A mon avis, le corps de la femme demeure le fruit incontournable du mystère de la création, c’est pourquoi je l’adopte comme moteur principal pour ce sujet que je soumets à une réflexion commune. Je souhaite, à travers ce projet, interroger et transformer ce rite physiologique que subit involontairement l’organisme entre menstruations d’une part et grossesse d’autre part. Des douleurs mensuelles à la fécondité de la pensée, le corps pourrait trouver sa place, une place juste, en rapport aux aspects positifs que revêt cette singularité organique. Il est aussi question par ce spectacle, de soumettre mon inventivité à une autre forme de liberté, et approfondir mon approche sur le plan social, pédagogique, éducatif et culturel.
Cette pandémie a-t-elle bouleversé ton programme ? Comment est-ce que tu t’es organisée ?
Avant d’arriver à la Cité Internationale des arts sur Paris, après toute une année blanche, je peux affirmer que j’étais préparée. En outre, ce projet est nourri de manière inévitable par cette réalité sanitaire. Quelle que soit l’actualité, les corps féminins continuent le voyage entre menstruations, ovulations et procréation. Je me suis plus organisée de manière réaliste et humaniste, pour transformer positivement toutes les contraintes et règles liées à cette pandémie.
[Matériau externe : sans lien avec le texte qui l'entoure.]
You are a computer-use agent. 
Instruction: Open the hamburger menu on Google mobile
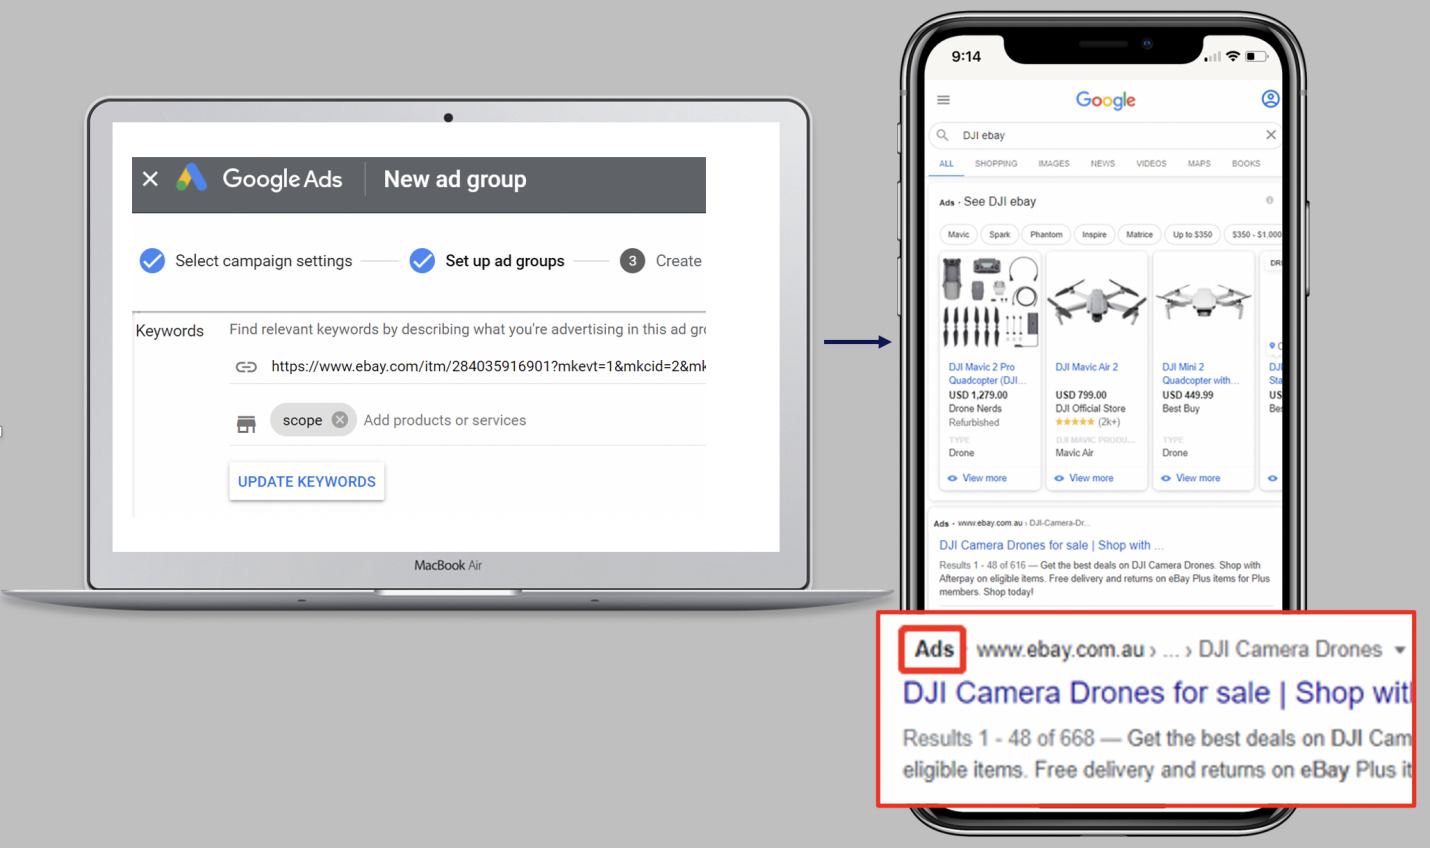943,100
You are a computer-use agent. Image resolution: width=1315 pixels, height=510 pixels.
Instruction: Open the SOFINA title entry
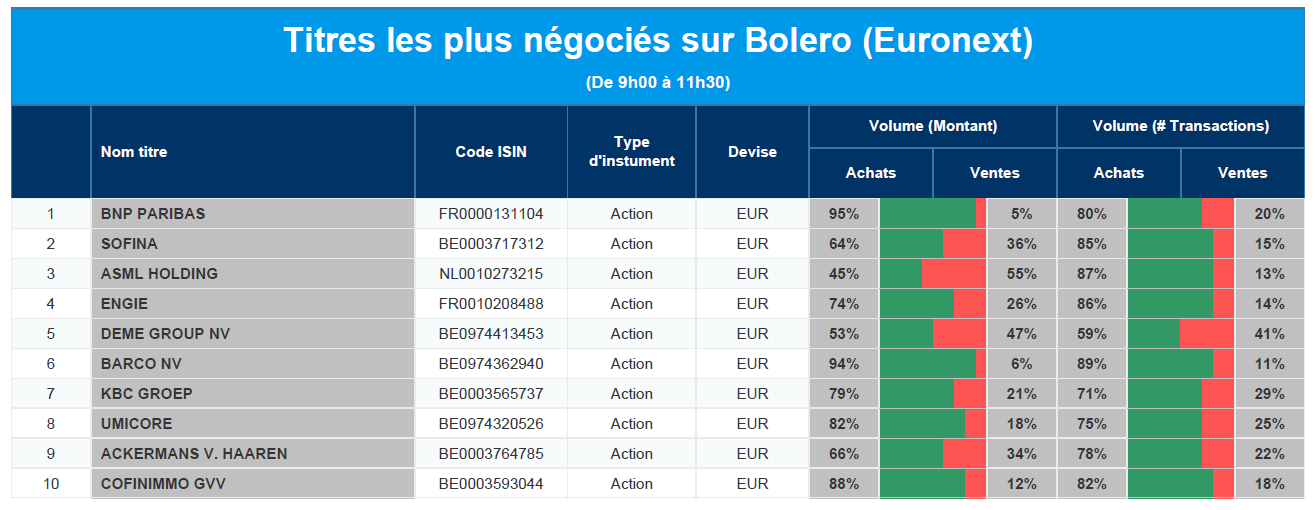pos(130,244)
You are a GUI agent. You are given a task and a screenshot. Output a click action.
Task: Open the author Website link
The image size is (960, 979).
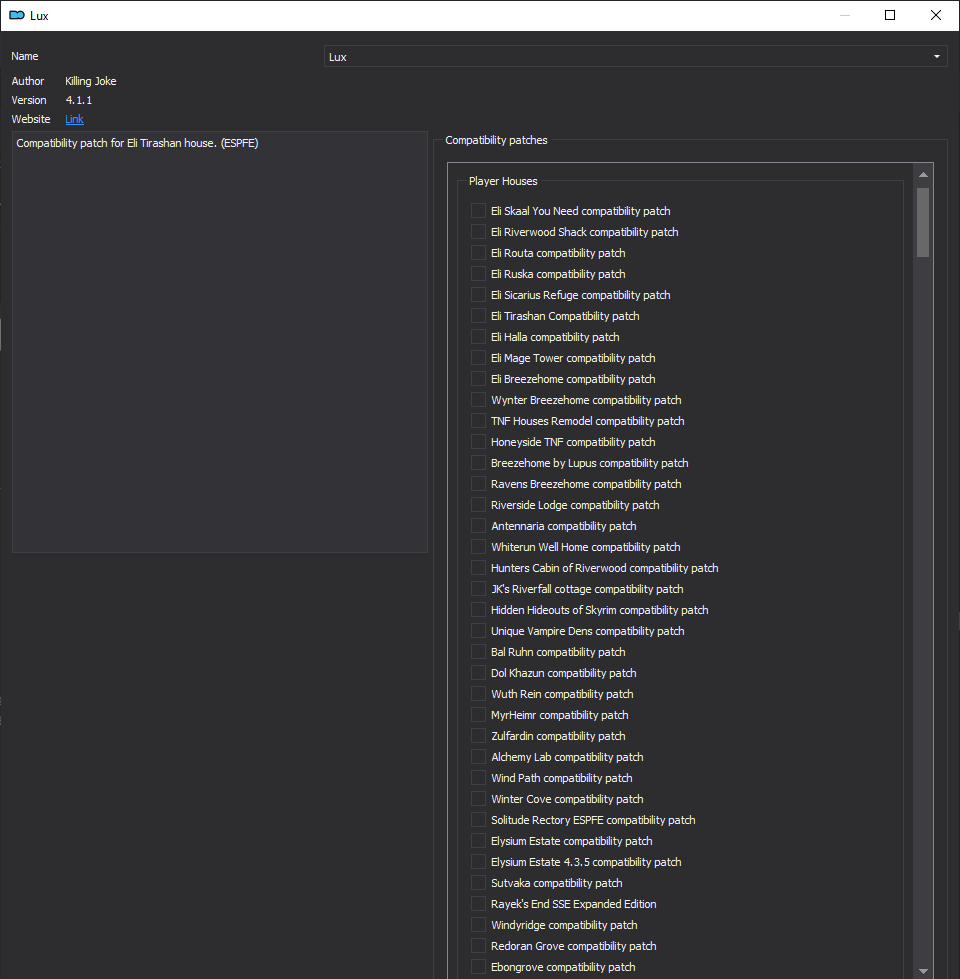74,119
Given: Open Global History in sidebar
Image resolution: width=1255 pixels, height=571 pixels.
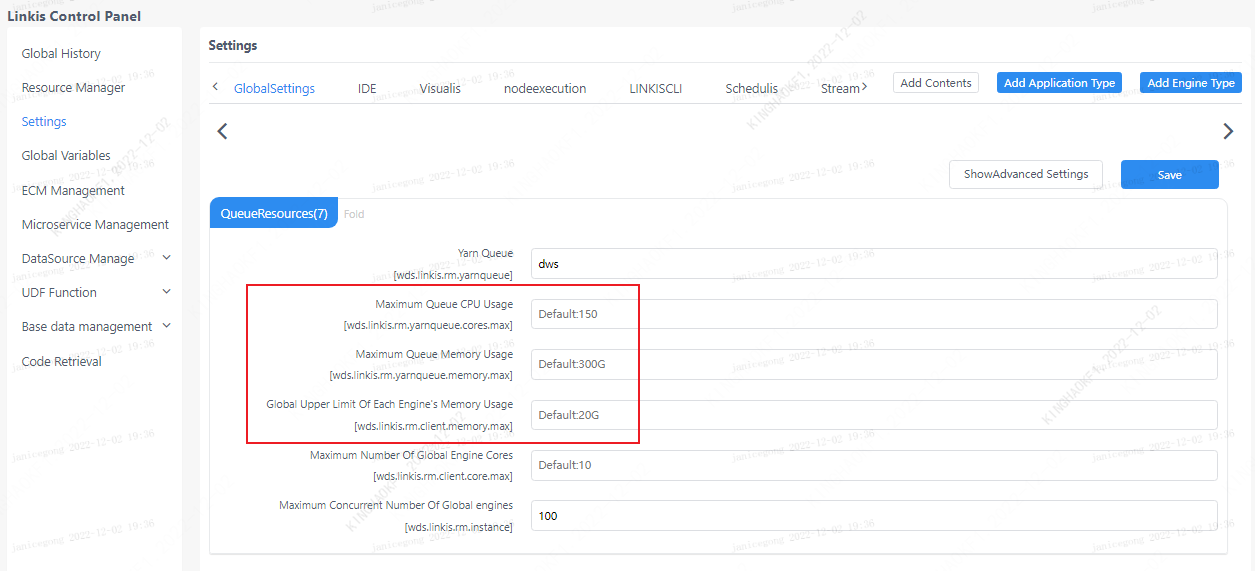Looking at the screenshot, I should 61,53.
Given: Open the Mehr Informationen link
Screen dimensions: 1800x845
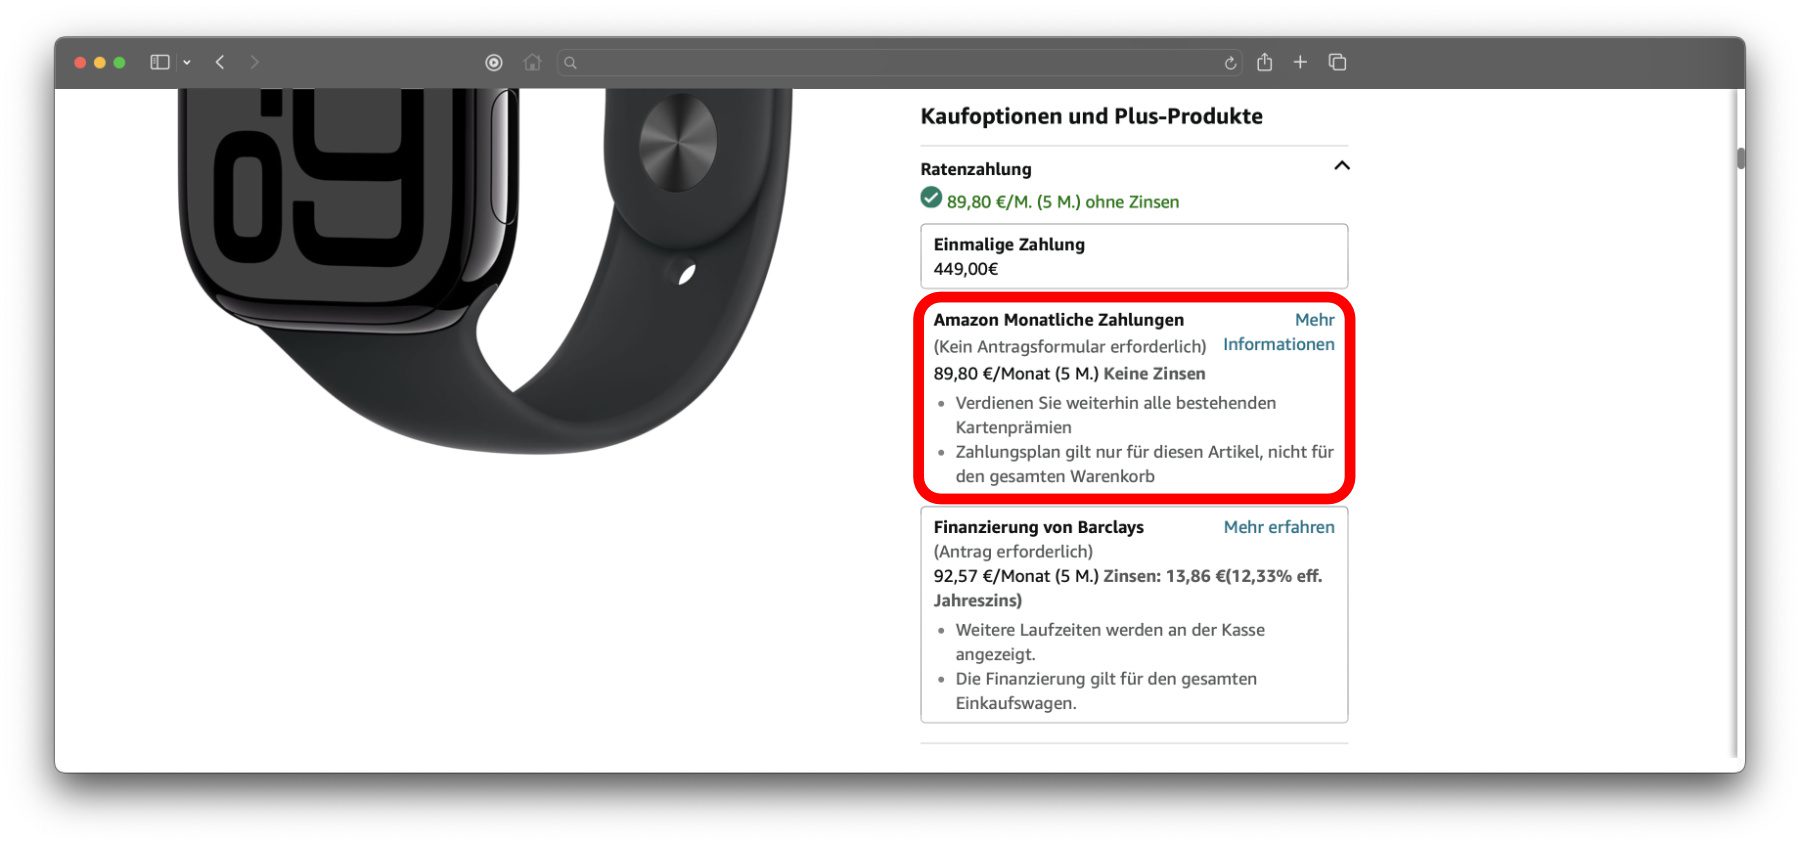Looking at the screenshot, I should point(1279,332).
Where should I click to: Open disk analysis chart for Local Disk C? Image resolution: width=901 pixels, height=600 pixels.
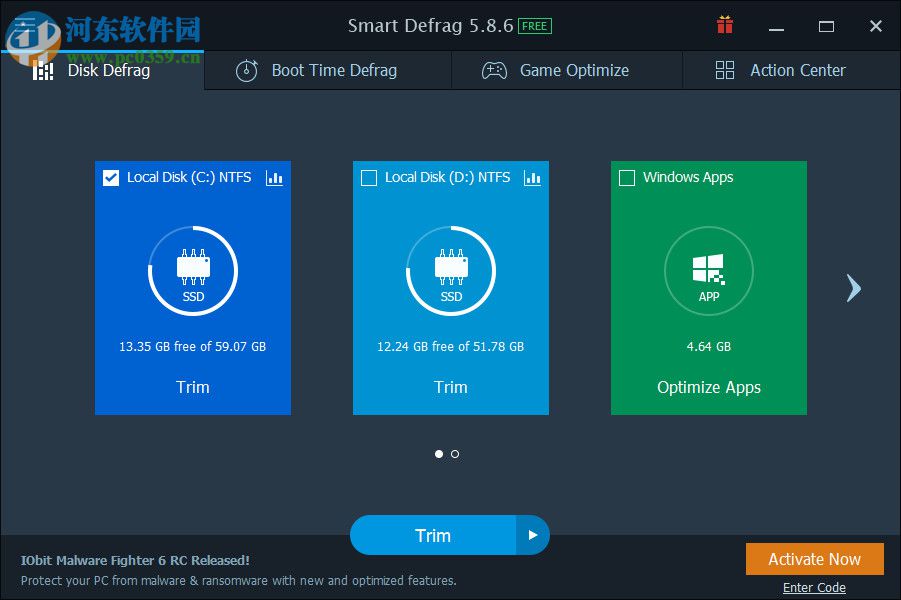tap(274, 177)
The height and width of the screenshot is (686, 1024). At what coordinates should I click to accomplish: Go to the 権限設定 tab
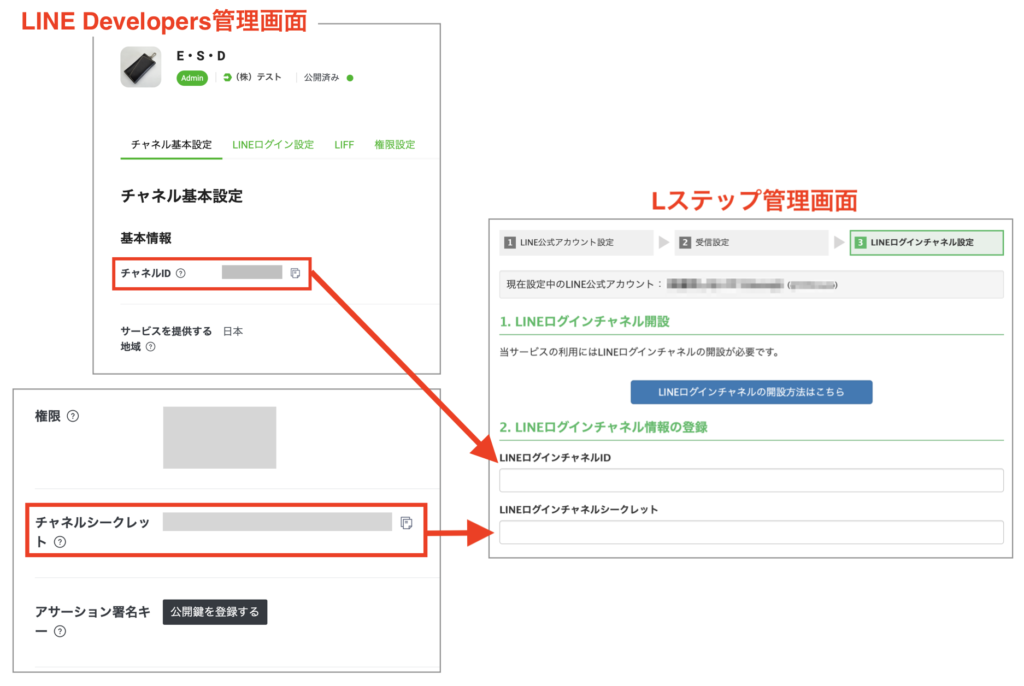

C’est dans cet axe que j’ai proposé et effectué au sein de la Cité, mon projet JUMP MIND, en collaboration avec la musicienne de la Réunion JUDITH PROFIL aka KALOUN, par une traversée de 20 O21 sauts à la corde sans arrêts pour trouver les mots vaccins essentiels, pour magnifier 20 021 raisons de faire partir des survivants de cette pandémie
Quels sont tes nouveaux challenges ?
La mise en œuvre du projet JUMP MIND Pages après P’ages (qui inclus quelques lignes artistiques du projet ECHOGR’ART-PHIE) avec lequel je suis lauréate du SOFACO lot 2 spécial Covid, ayant pour objectifs la production du livre JUMP MIND Pages après P’ages et de l’œuvre chorégraphiée, entre danse, texte et musique.